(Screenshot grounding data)
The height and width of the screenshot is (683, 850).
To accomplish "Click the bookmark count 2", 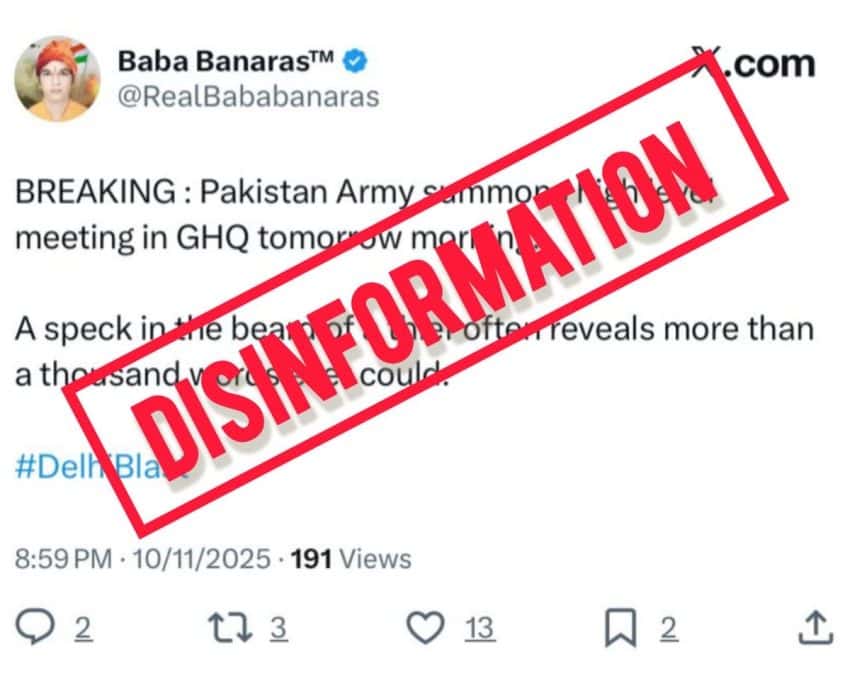I will click(x=669, y=628).
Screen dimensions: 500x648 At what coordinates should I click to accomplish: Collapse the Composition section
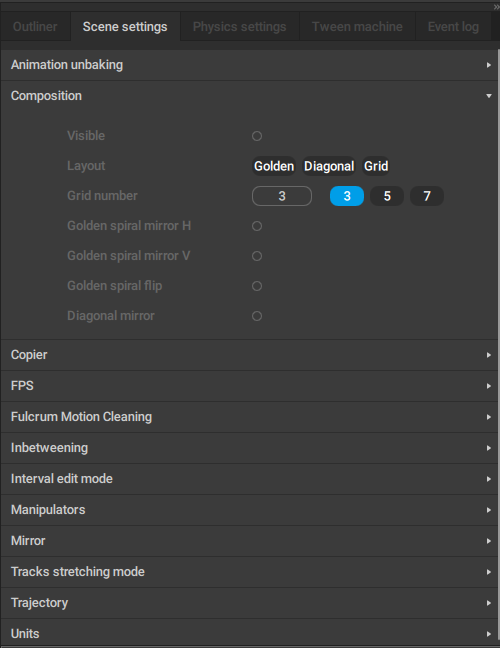click(x=249, y=96)

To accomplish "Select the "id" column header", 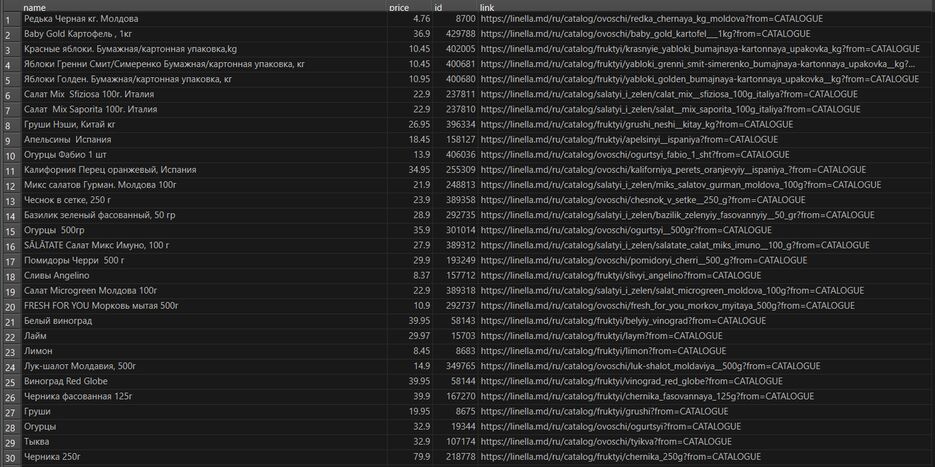I will tap(438, 7).
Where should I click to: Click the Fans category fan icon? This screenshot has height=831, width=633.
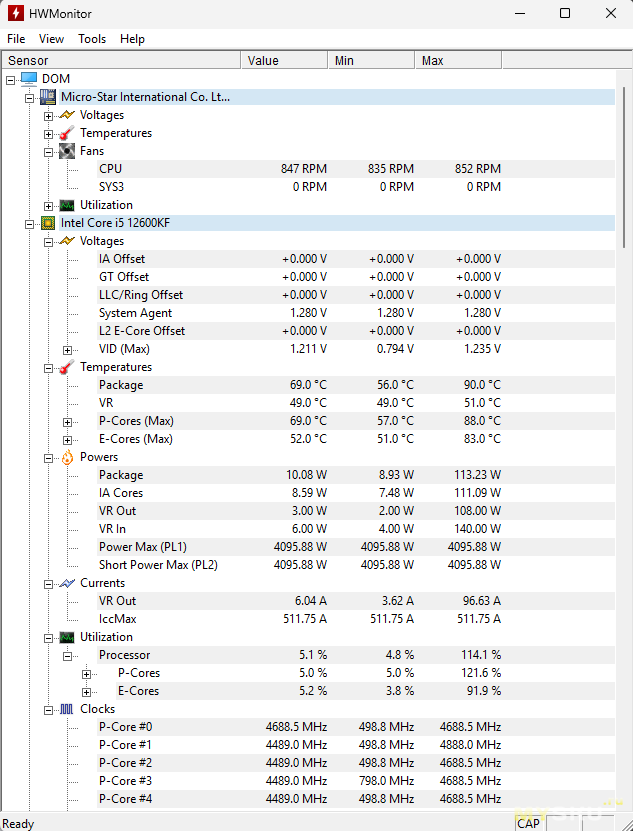67,151
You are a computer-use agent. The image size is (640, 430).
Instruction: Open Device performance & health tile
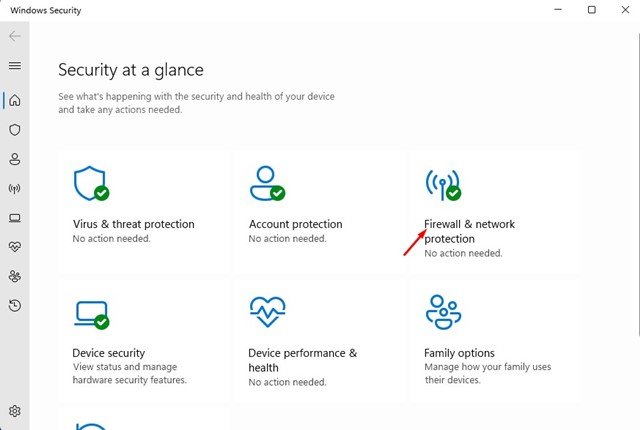click(320, 342)
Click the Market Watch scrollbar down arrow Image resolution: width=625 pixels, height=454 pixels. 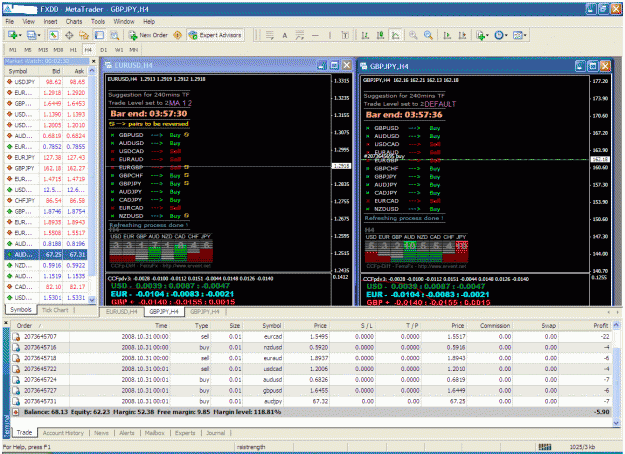[x=92, y=299]
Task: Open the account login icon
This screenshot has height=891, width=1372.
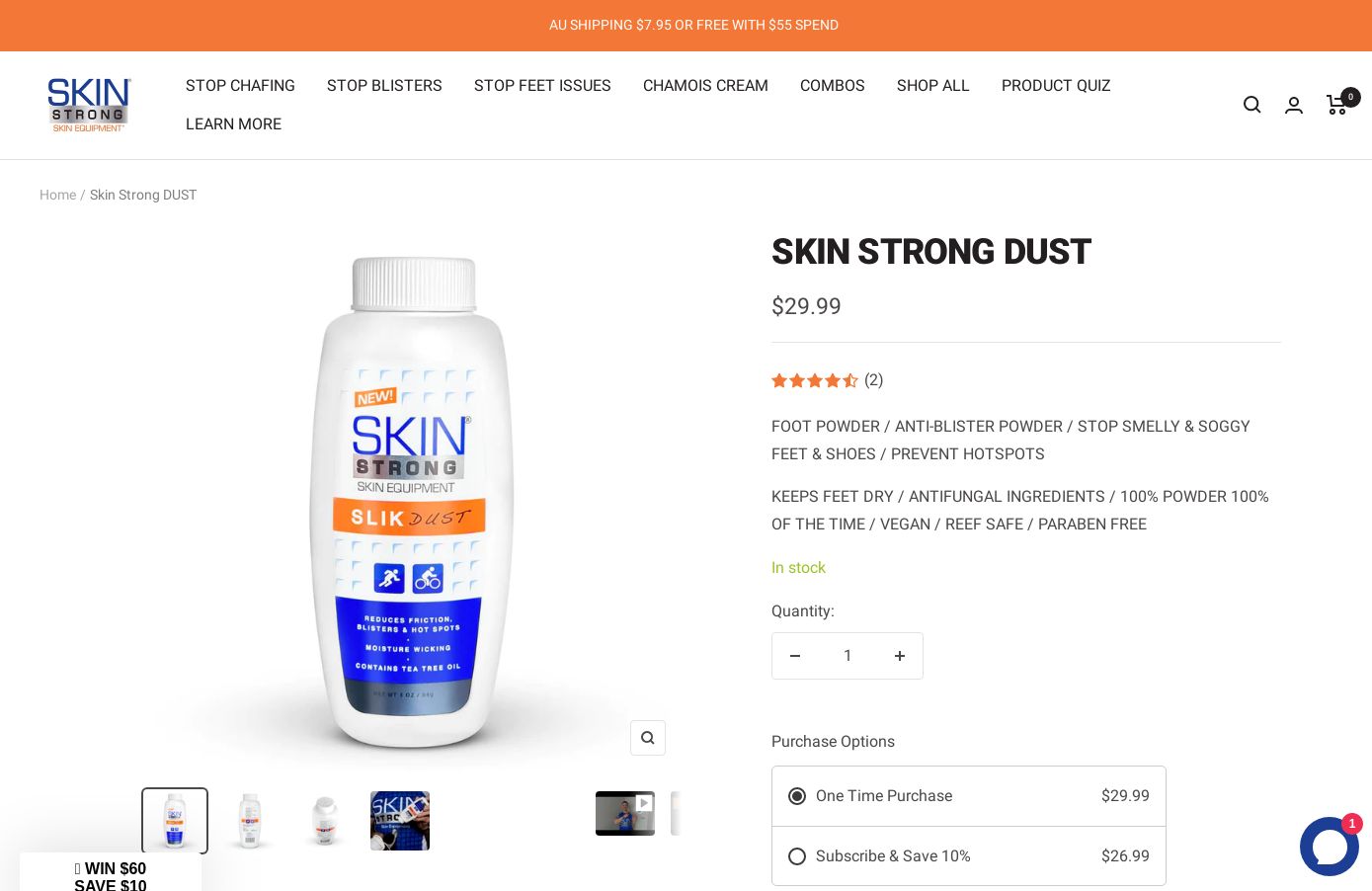Action: [1294, 105]
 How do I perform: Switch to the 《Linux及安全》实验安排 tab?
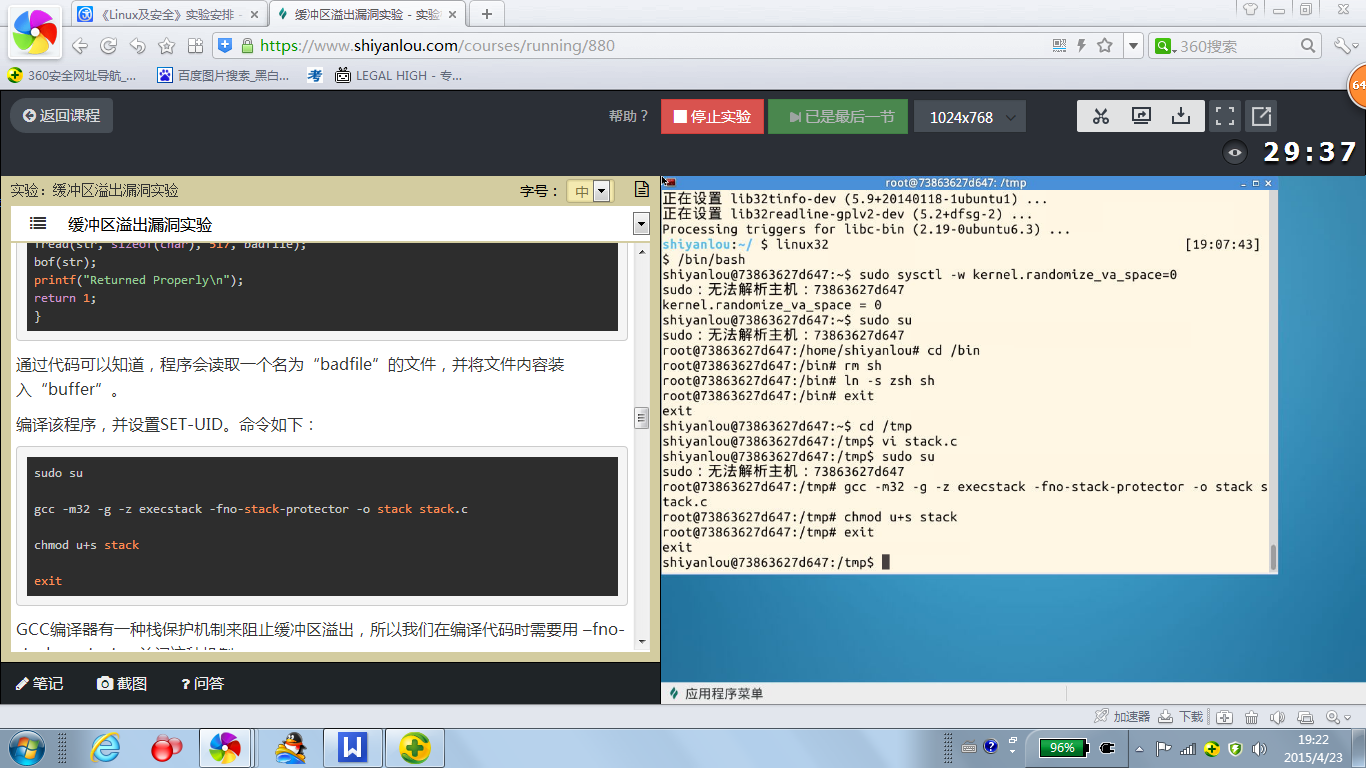[168, 14]
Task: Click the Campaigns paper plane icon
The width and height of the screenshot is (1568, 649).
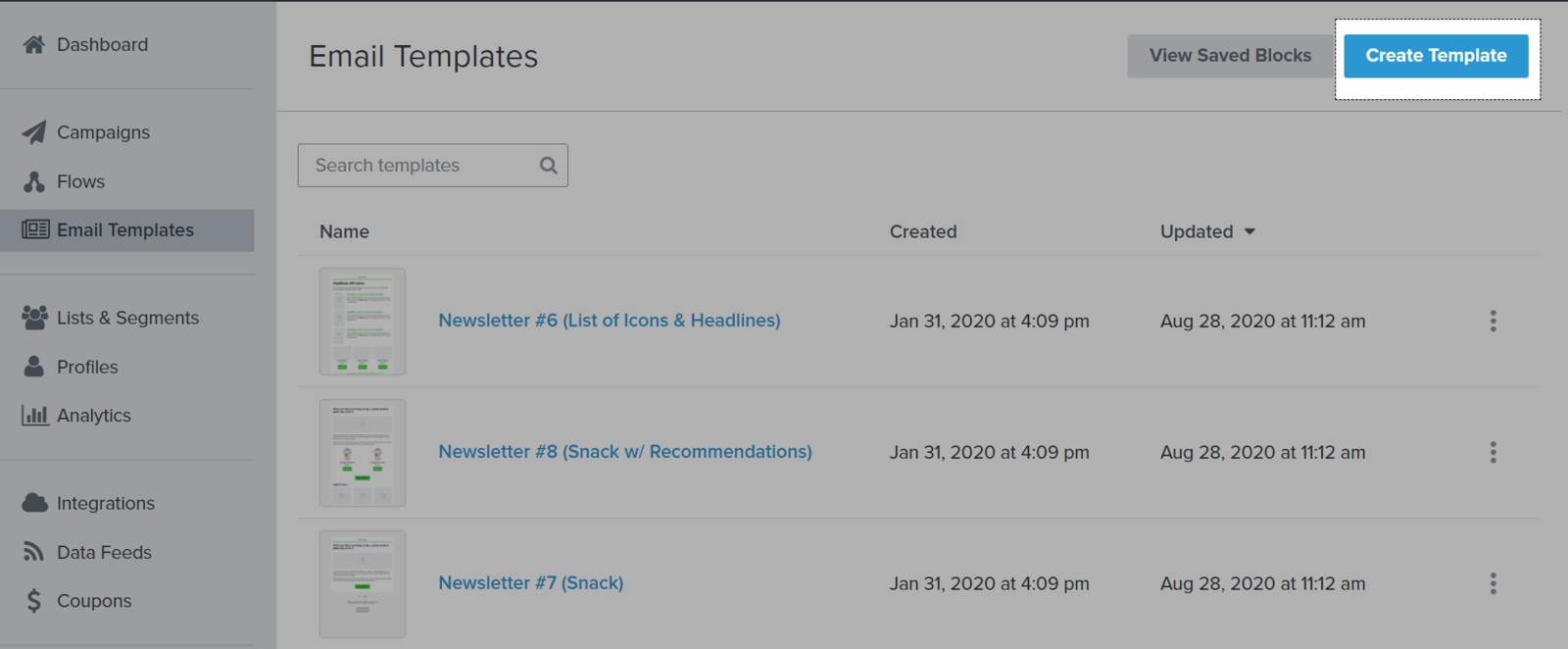Action: pos(34,132)
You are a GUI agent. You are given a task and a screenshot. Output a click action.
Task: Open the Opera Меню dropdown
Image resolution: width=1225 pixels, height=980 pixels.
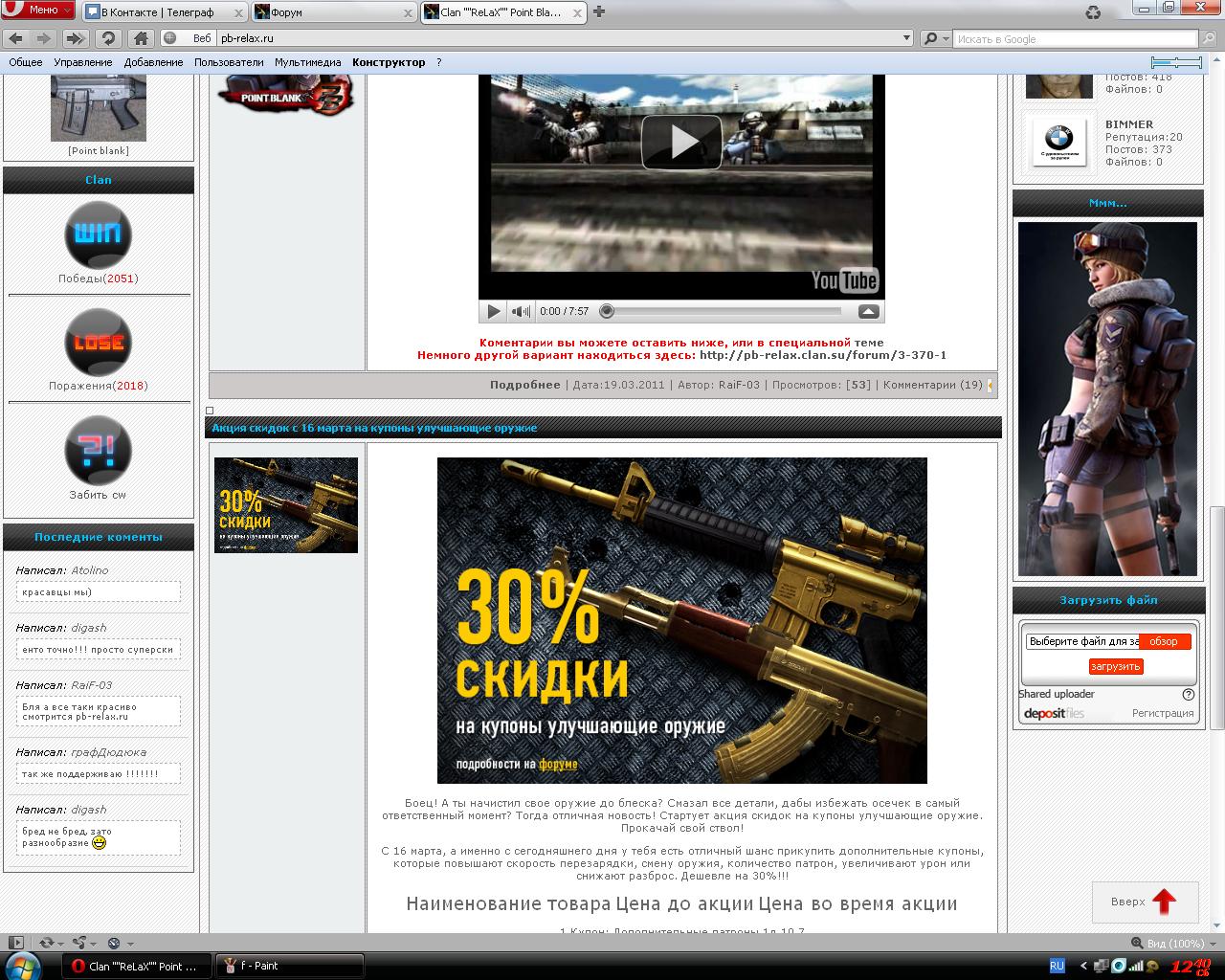point(38,10)
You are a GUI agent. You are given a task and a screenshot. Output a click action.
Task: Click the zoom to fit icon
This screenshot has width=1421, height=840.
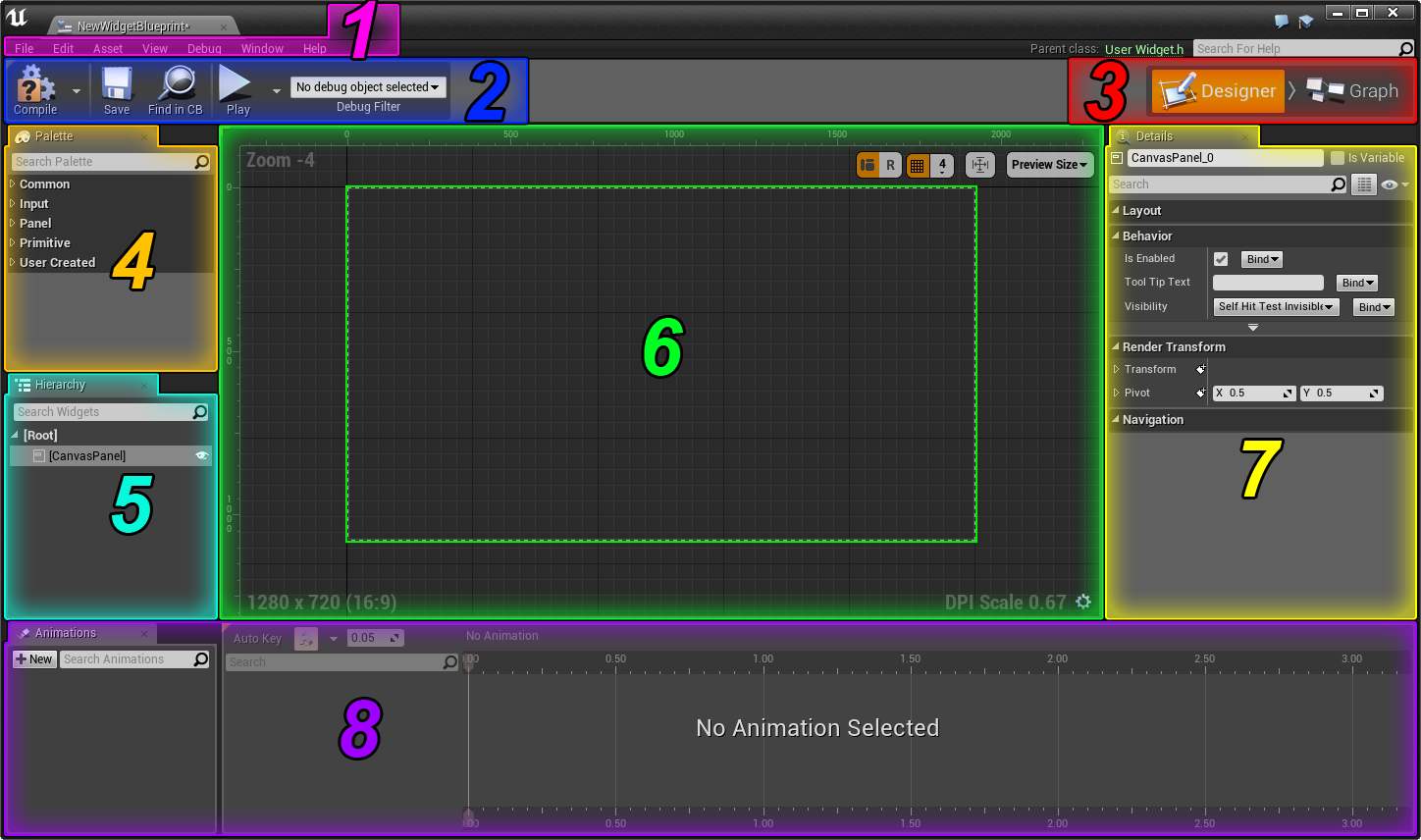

GOAL OF THE EXERCISE: An exact copy of the lines from the one with "Task: Open the account login icon" through the end of the records: produce that and nothing more, leaving out the pictures.

ANSWER TO THIS TASK:
Task: Open the account login icon
This screenshot has height=891, width=1372.
Action: [1294, 105]
 How do I perform: Switch to the 《Linux及安全》实验安排 tab?
[168, 14]
Task: Click the Campaigns paper plane icon
The width and height of the screenshot is (1568, 649).
Action: pos(34,132)
You are a GUI agent. You are given a task and a screenshot. Output a click action.
Task: Open the Opera Меню dropdown
Image resolution: width=1225 pixels, height=980 pixels.
point(38,10)
You are a GUI agent. You are given a task and a screenshot. Output a click action.
Task: Click the zoom to fit icon
This screenshot has width=1421, height=840.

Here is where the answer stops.